Оперный материал, надо признать, достался постановщику непростой. С двойным и тройным дном, требующий весьма основательной гуманитарной подготовки: такой обладал либреттист оперы, выдающийся британский поэт и интеллектуал Уистен Хью Оден. Именно он ввел в либретто персонажей, которых не было у Хогарта: Бабу-турчанку — жуткую бабищу с бородой, которую показывали в цирке, и хозяйку борделя, Матушку Гусыню, с которой Том получает свой первый сексуальный опыт.

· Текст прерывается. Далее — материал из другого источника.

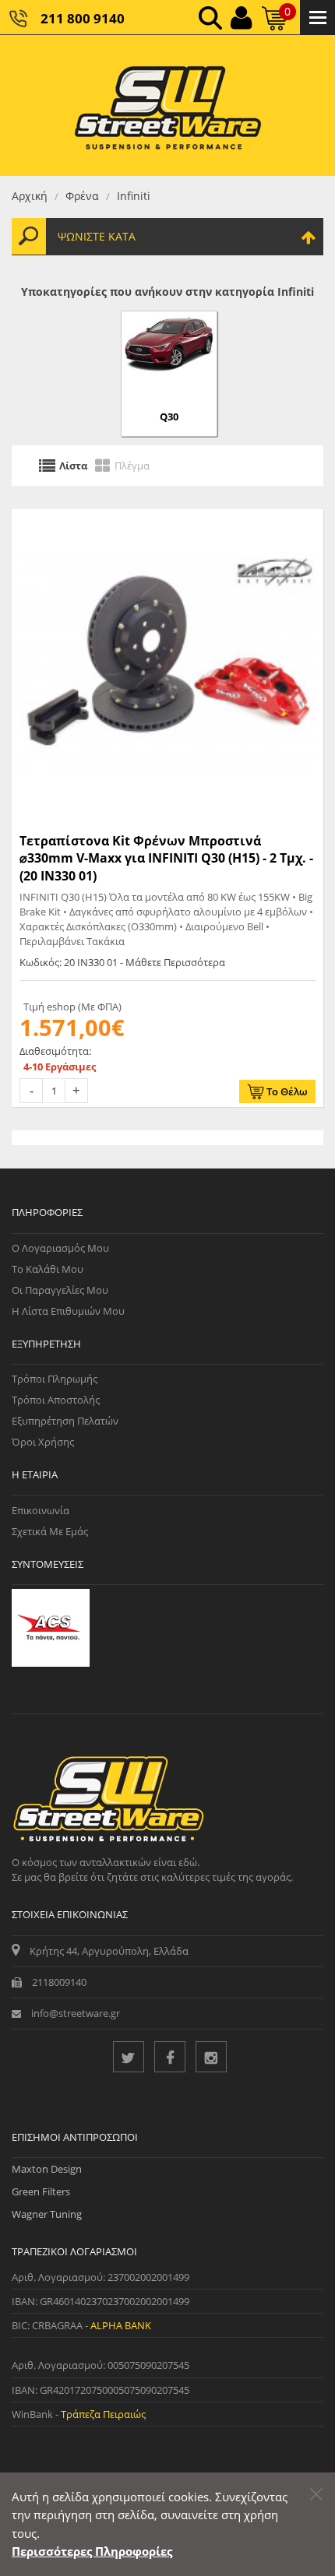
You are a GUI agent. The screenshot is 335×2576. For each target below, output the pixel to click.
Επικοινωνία (40, 1510)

Но дополнительные сюжетные линии лежат в первом слое повествования, вербальном и чисто ситуативном. Главные события происходят в партитуре. В ее звуковых прорехах, в повисающих паузах у Стравинского проступает вечность: назидательность, заимствованная у века Просвещения, исчезает, притча мутирует в миф, Том превращается в Адониса, Энн — в богиню любви Венеру, оплакивающего своего возлюбленного. Это их сверх-я, их вечные архетипические роли. Не случайно уже в первом же идиллическом любовном дуэте, который поют Энн и Том, поминаются весна, цветы, птички и Киприда. Это Элизиум — подлинный рай, который Том покидает добровольно, ради ничтожных удовольствий света, слишком поздно осознав, чего лишился: и счастья, и любви, и самой бессмертной души.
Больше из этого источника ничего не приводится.